À défaut du droit de défense, le barreau avait encore la possibilité de tout essayer dans l’intérêt de la justice ; il accepta ce devoir sans hésiter, et le bâtonnier de l’ordre obtint les permissions nécessaires pour voir l’archevêque, M. Deguerry et le père Gaubert. Il lui fallut « traverser les tribus armées qui campaient dans les couloirs de la sûreté, escalader des groupes d’enfans endormis, de femmes assoupies, d’hommes assouvis, et, au milieu des tonneaux, des brocs et des bouteilles, pénétrer jusqu’à quelque personnage important[1]. » Il vit Raoul Rigault, traînant son costume de commandant au milieu du parquet de la cour de cassation ; il vit Eugène Protot, délégué à la justice, qui siégeait dans le cabinet des gardes des sceaux comme dans une salle de cabaret ; il put entrer à Mazas, voir les otages, causer avec eux et leur donner un espoir qu’il n’avait peut-être pas lui-même. L’archevêque fut calme et résigné, M. Deguerry très expansif selon sa nature, le père Caubert inébranlable dans sa foi et persuadé que la France se relèverait de cette épreuve « plus chrétienne et par conséquent plus forte que jamais. » Ce fut le samedi 20 mai que M. Edmond Rousse s’entretint avec les otages ; il les quitta en leur promettant de revenir le mardi suivant.
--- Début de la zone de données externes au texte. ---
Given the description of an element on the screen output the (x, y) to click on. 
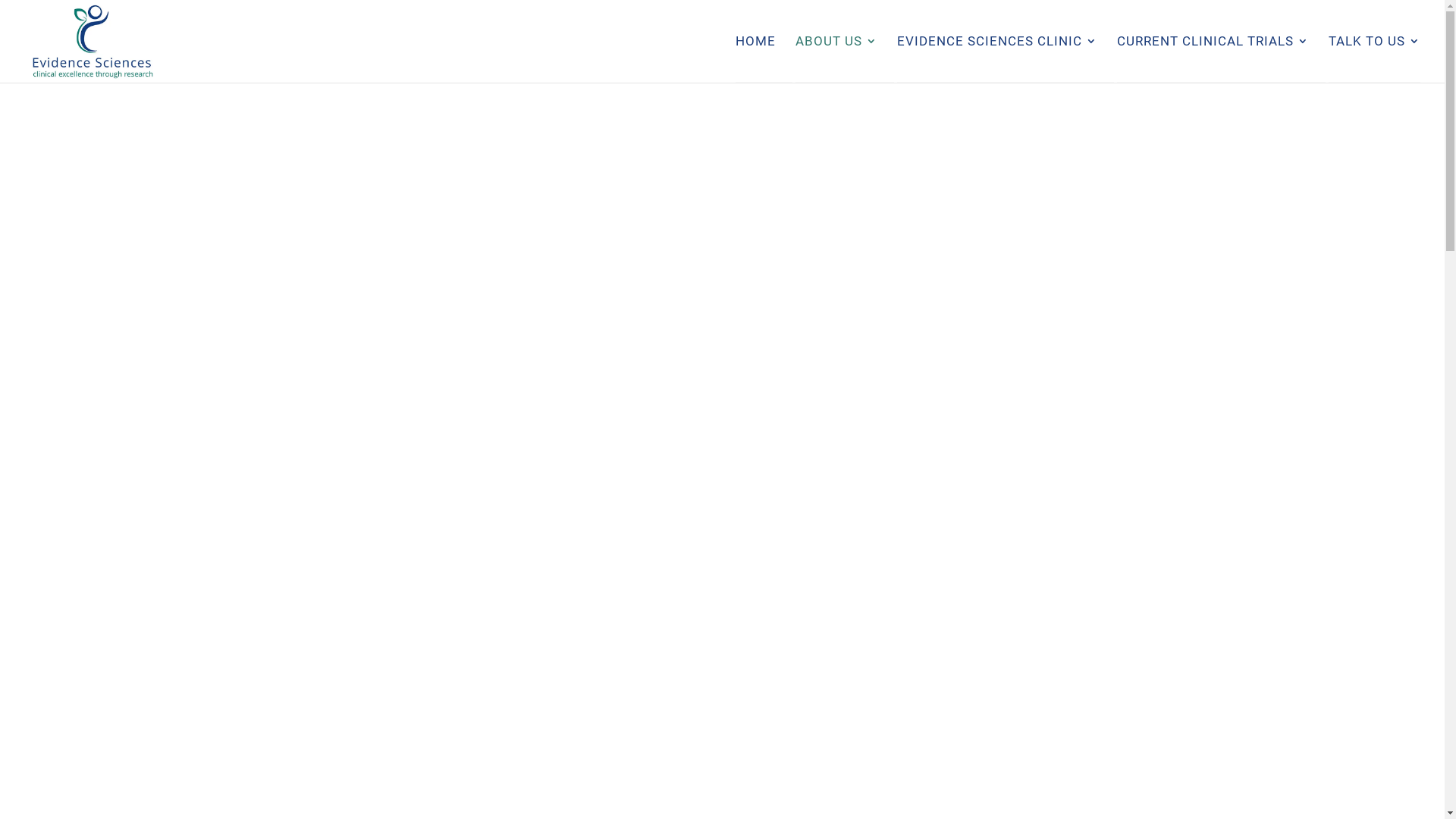
CURRENT CLINICAL TRIALS Element type: text (1212, 58)
ABOUT US Element type: text (836, 58)
TALK TO US Element type: text (1374, 58)
HOME Element type: text (755, 58)
EVIDENCE SCIENCES CLINIC Element type: text (997, 58)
La commune devait mettre obstacle à ce projet : cette visite fut la première et la dernière. Déjà tout était à redouter, car le 17 mai, le comité de salut public avait voté le décret meurtrier qui prescrivait la mise à mort des otages. La commune, attaquée dans sa bauge, allait user de tous moyens pour se défendre. « 22 mai 1871 : Les municipalités feront sonner le tocsin sans interruption dans toutes les églises, — Le secrétaire du comité de salut public : HENRI BRISSAC. » — Même date : « Le citoyen Fradet est prié de la part d’Andrieux de faire couper toutes les conduites d’eau qui aboutissent aux endroits où se trouvent les Versaillais ; même mesure à prendre pour les conduites de gaz. » — C’était la guerre sauvage qui commençait ; les malheureux otages de Mazas allaient savoir à quel degré d’insanité furieuse « la revendication des droits du prolétariat » pouvait parvenir.

Les surveillans étaient fort troublés, car l’un d’eux, nommé Bonnard, devenu ami intime de Garreau et élevé par lui au rang de greffier, avait dit en causant avec ses anciens camarades : « Rappelez-vous bien que, si les troupes de Versailles entrent dans Paris, la

  1. Discours prononcé par Me Rousse, bâtonnier de l’ordre des avocats, à l’ouverture de la conférence, le 2 décembre 1871, p. 34.